Into Restoration: The Dust Bowl |
When initiating into the practice of restoration, there comes a moment when it dawns on you that virtually all natural resources are in some way or another a part of the sequence of a restoration process. In order to get a more accurate assessment of nature as restoration, it seems 'natural' then to always hold a few markers of mind in place – one being the question 'what happened here previously,' 'what is happening now,' and 'how can we attempt a restoration?' The second two questions are good fodder for scientist restorationists, because they have to be able to come to understand the disturbance from which resource sprouted (or died out). To see forward, although aesthetics and future land usage can certainly contribute, is another great mode for the scientist, as she decides on what native regime might take hold now and thrive in a future of changing climate conditions. There has to be some experiment in this and some hope and maybe a dash of acceptance that plans, when encountered by the first of nature itself, might not produce anticipated results.

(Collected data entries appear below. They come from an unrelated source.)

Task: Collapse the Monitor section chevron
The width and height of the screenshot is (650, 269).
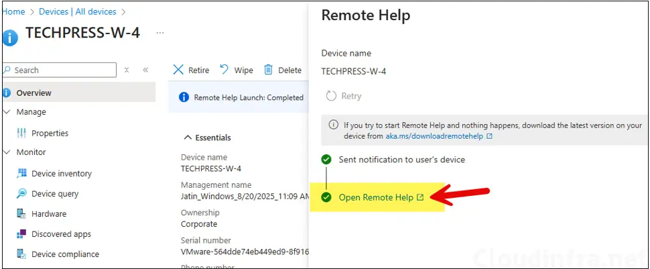Action: coord(7,152)
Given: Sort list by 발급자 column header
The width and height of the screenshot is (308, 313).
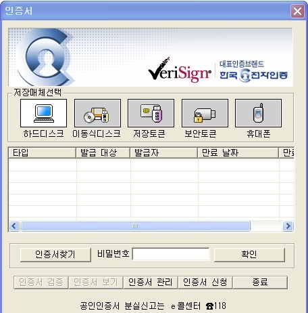Looking at the screenshot, I should [x=163, y=153].
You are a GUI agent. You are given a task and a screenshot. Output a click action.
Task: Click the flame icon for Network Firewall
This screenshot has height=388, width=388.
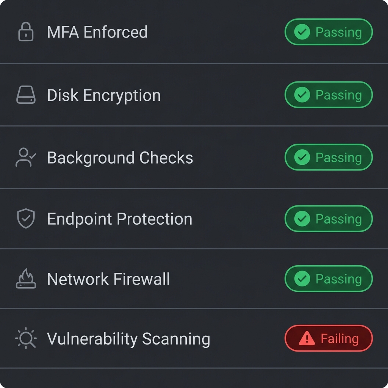tap(26, 279)
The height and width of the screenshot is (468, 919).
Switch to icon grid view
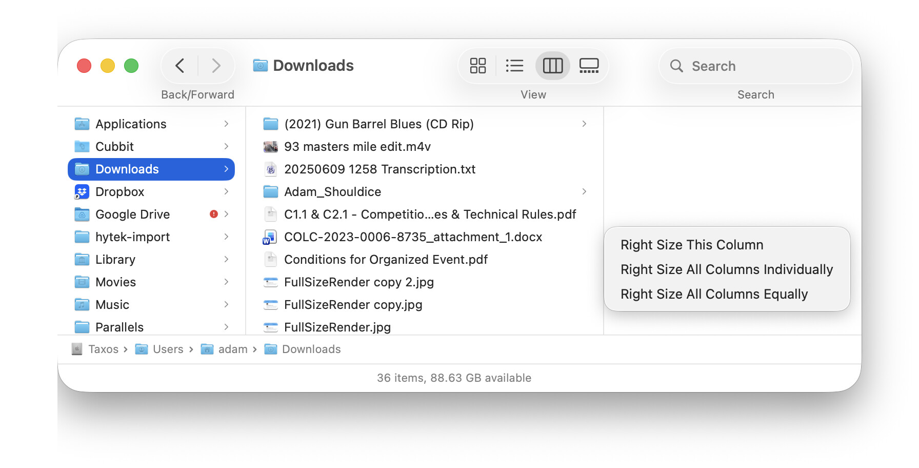477,66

The first question, however, 'what happened here before,' is good material for anybody to take a look at. History is the great platform for all and of all. Even though we are often lead down the path of the warrior, the famous, or the pioneer, the closer truth is that history is movement of everybody in time during a particular period. To name the cause of the Dustbowl – what Worster points out as one of the three worst ecological tragedies created by man in known history – as just one thing is not likely because it calls into question not just the machine on the farm, or just the greedy capitalist, or just the westward expansion of peoples across the continent, but all of these, plus more. If we think about any period of human history in which there is mass movement from one place to another, without the intricacy of regulations and safeguards, we can assume there will be trouble for both people and for land. As masses of people came to the plains to stake claims on formerly pristine and productive land, those plots would have looked like a eureka, the potential for gold of a kind that would provide profits and sustenance of cared for properly.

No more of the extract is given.